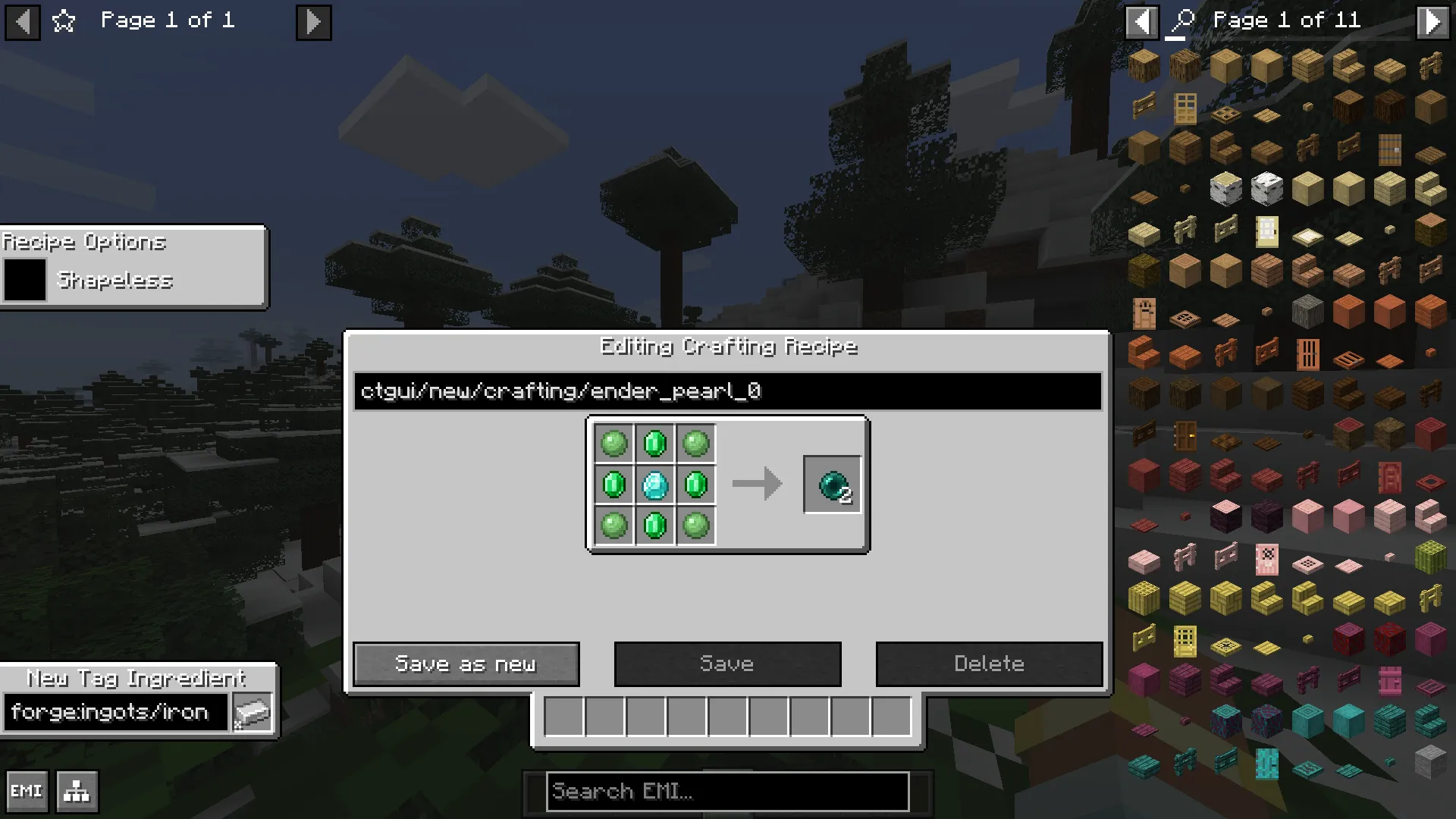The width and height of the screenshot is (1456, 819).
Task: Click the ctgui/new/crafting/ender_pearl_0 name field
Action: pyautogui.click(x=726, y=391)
··········
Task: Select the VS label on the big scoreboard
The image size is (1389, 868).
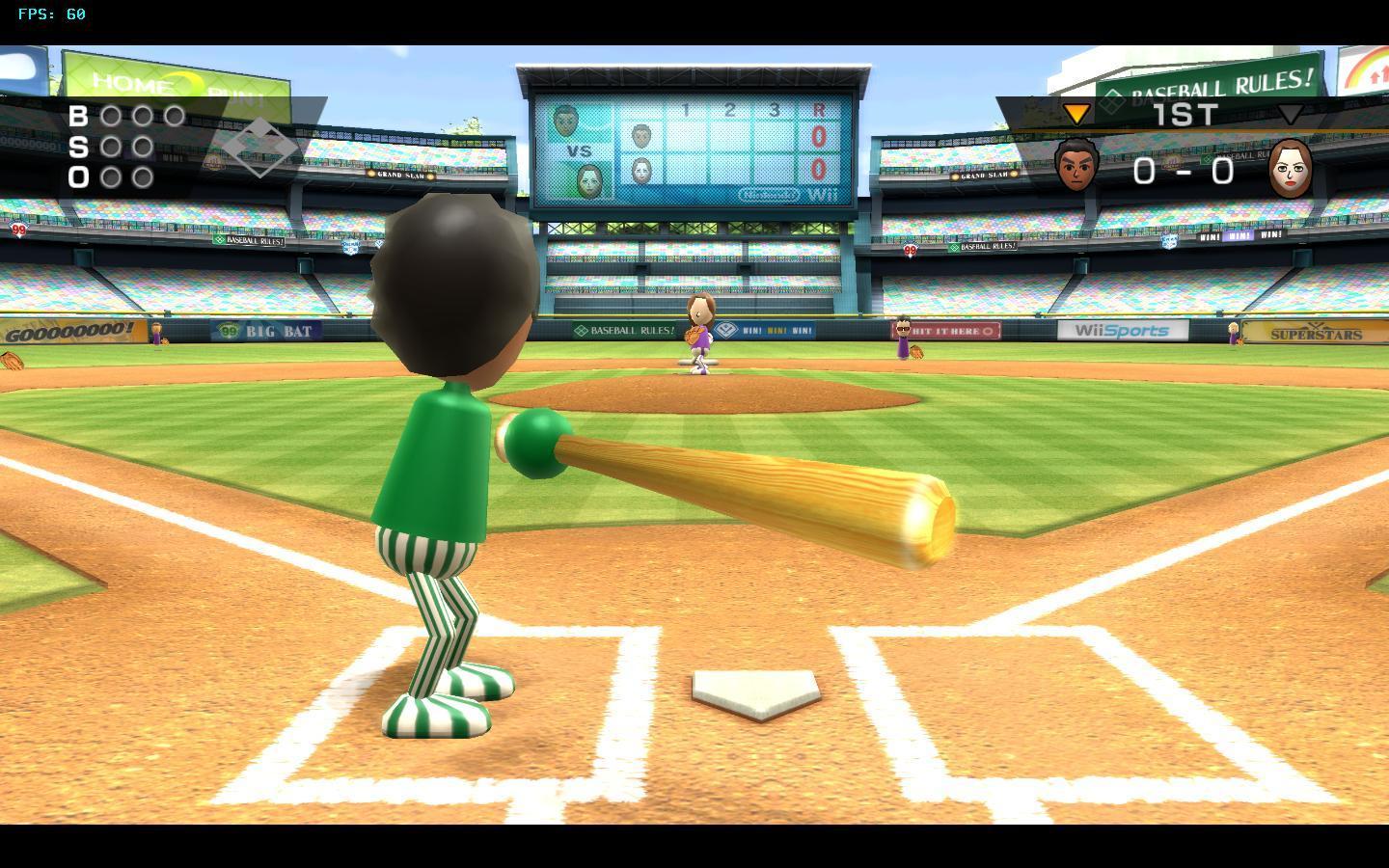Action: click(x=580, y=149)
··········
Begin at the line that has "The width and" and stop after the line that has "Action: pyautogui.click(x=726, y=391)". Write those lines out again with "name field" switched to "text box", leave everything else the same, and omit the pictures.

- **Solved problem**
The width and height of the screenshot is (1456, 819).
Task: Click the ctgui/new/crafting/ender_pearl_0 text box
Action: pyautogui.click(x=726, y=391)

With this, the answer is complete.